* Data supplied:
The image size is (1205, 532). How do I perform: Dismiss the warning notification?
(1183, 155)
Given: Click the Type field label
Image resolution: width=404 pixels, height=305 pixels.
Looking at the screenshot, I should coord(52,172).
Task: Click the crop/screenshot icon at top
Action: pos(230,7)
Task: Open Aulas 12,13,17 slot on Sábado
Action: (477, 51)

---

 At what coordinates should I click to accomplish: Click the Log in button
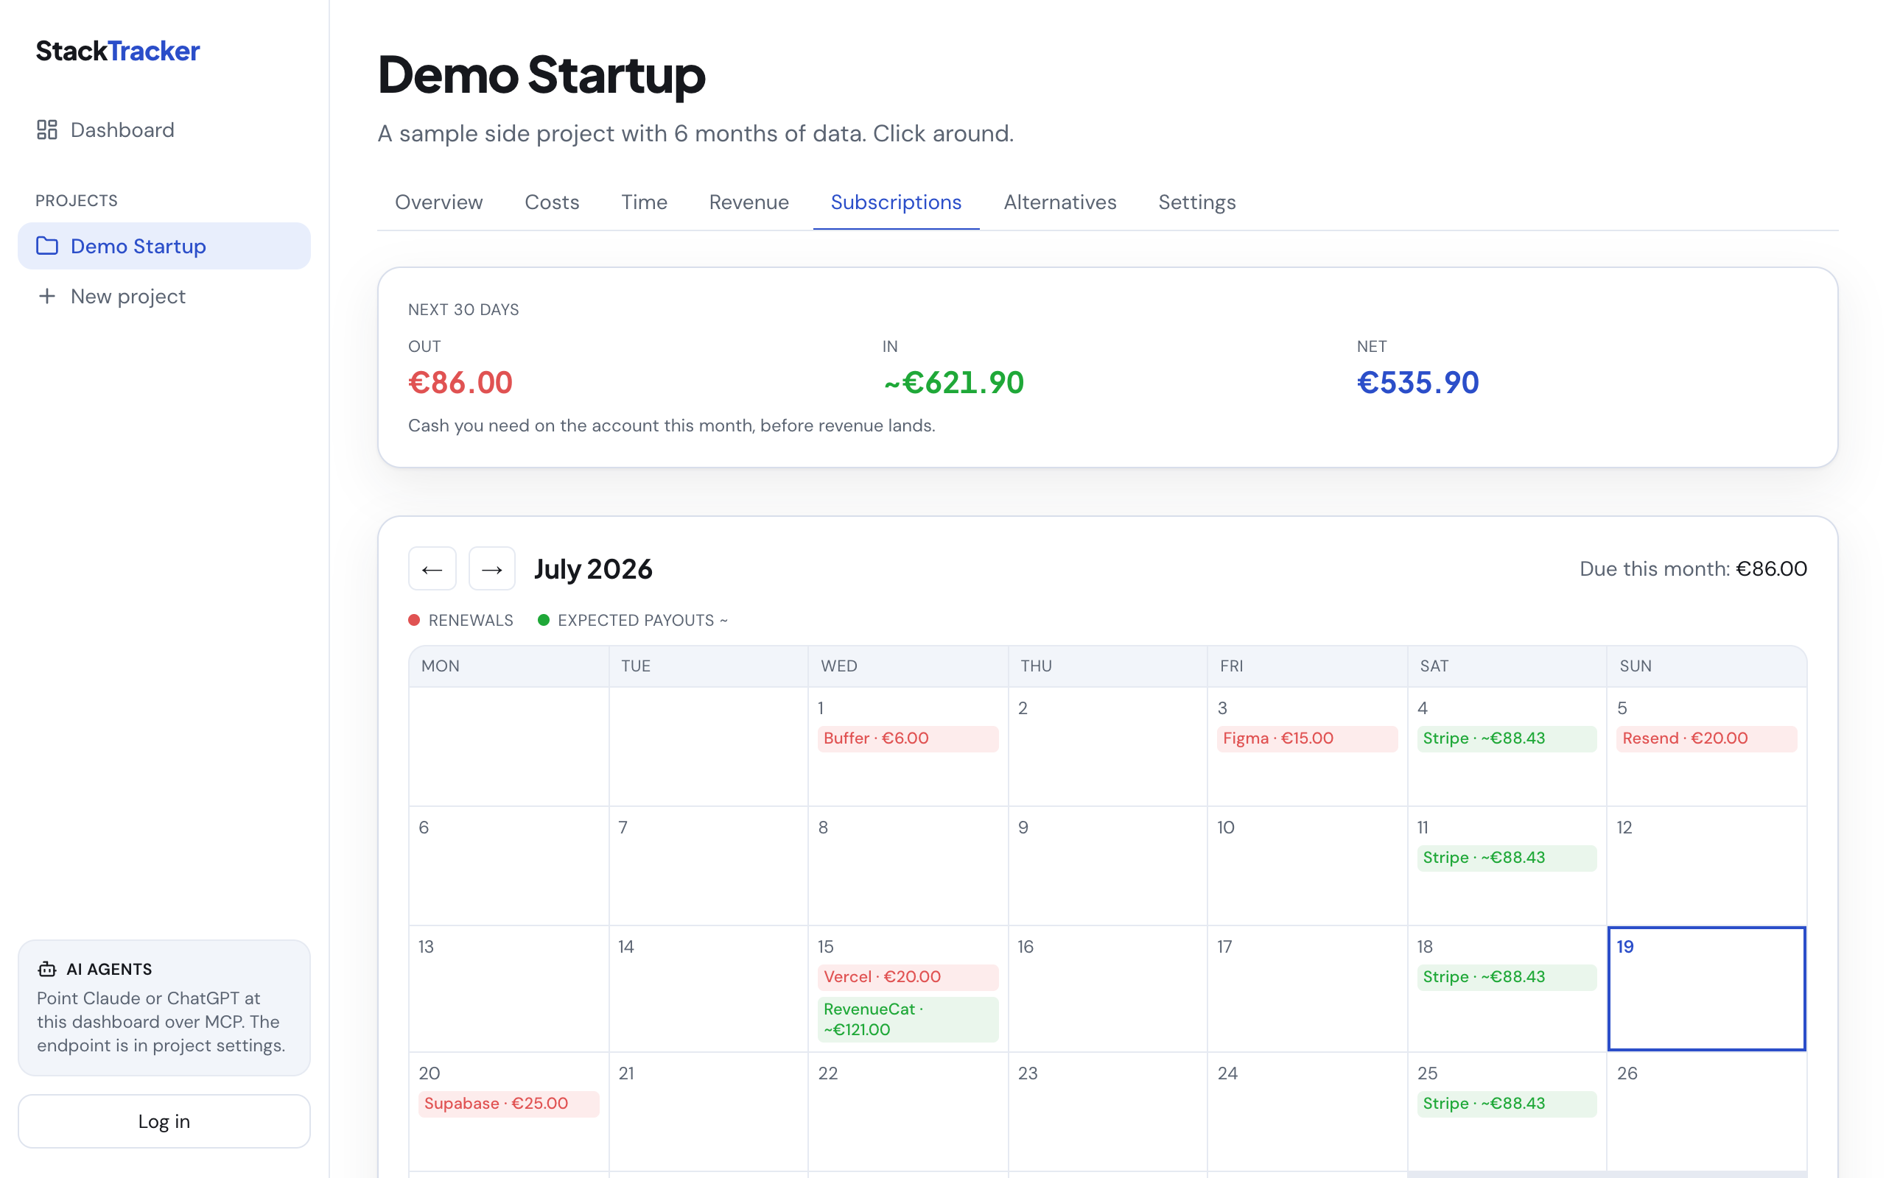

---

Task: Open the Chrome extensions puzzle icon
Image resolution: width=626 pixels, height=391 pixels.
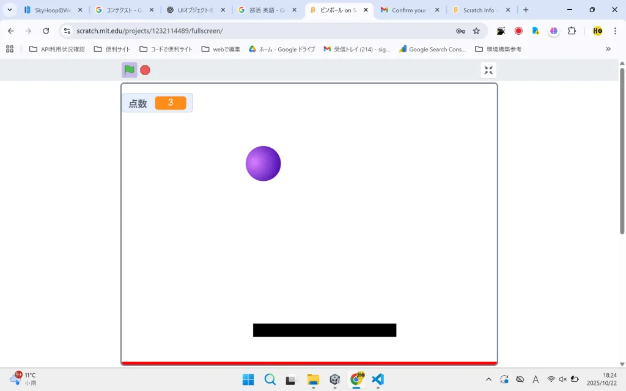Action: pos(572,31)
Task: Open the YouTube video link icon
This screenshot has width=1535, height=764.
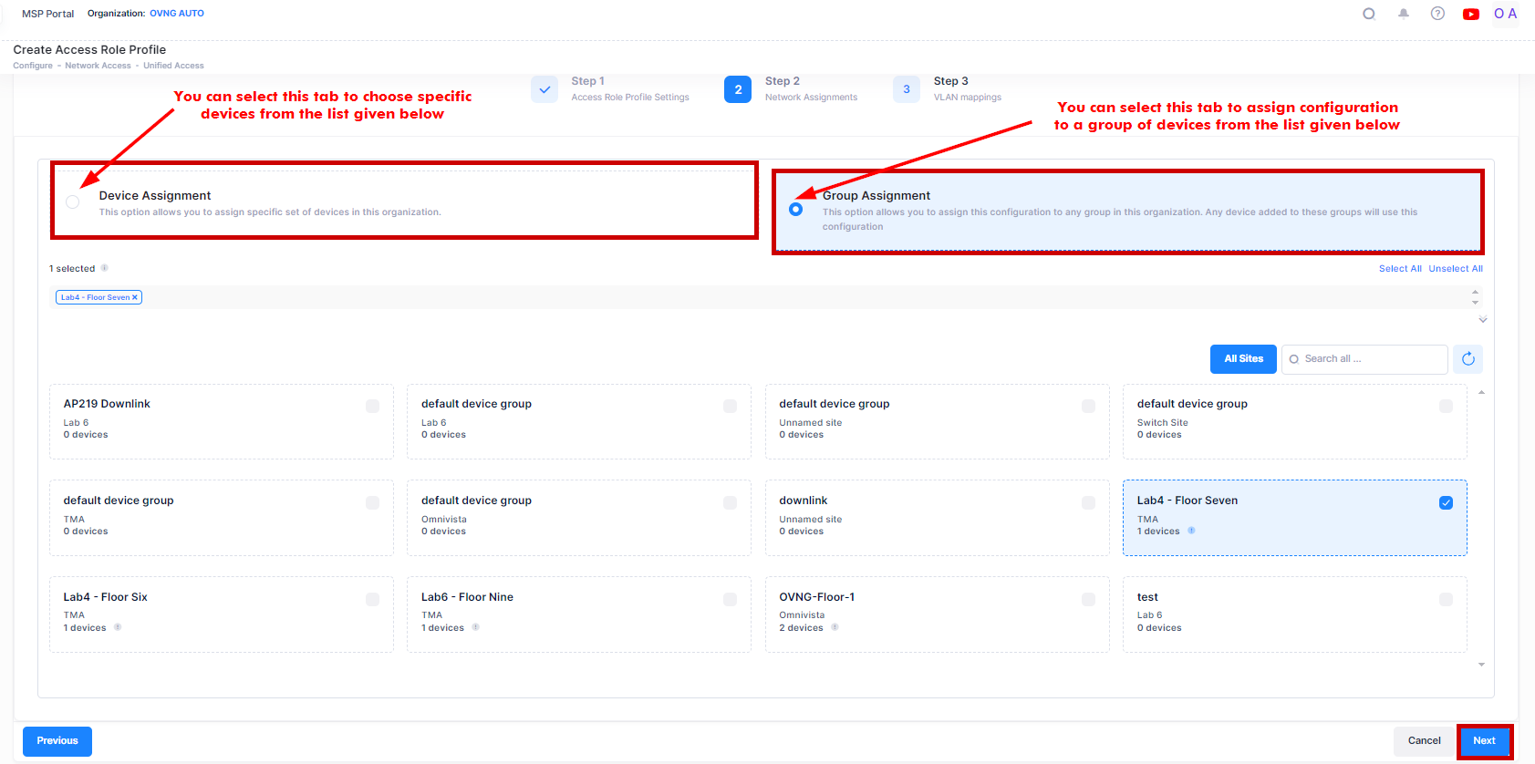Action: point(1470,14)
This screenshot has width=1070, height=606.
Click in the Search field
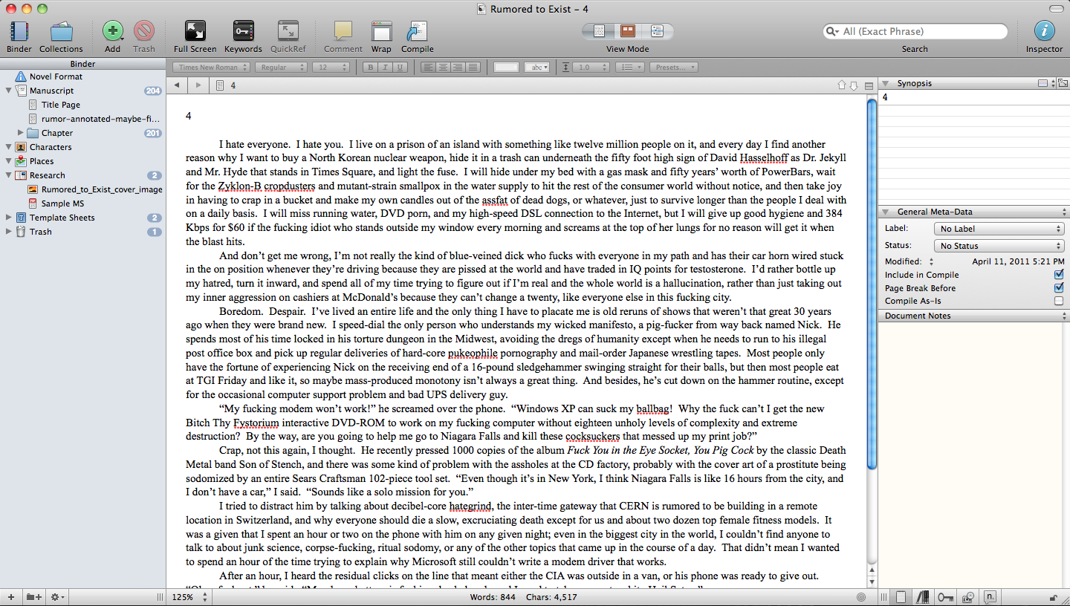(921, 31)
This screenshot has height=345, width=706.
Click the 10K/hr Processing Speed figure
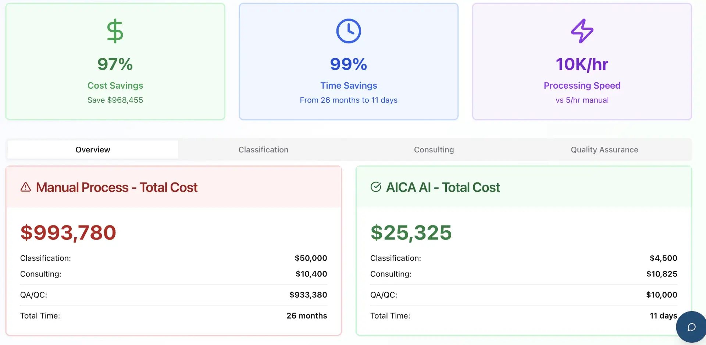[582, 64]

* Your task: What belongs in the answer is each line above from the line with "Image resolution: width=626" to the line with "This screenshot has width=1070, height=606.", inclusive, reproduced exactly and free of pictures.

* Answer area:
Image resolution: width=626 pixels, height=391 pixels.
Action: pos(572,31)
Task: Open the YouTube video link icon
This screenshot has width=1535, height=764.
Action: point(1470,14)
This screenshot has width=1070, height=606.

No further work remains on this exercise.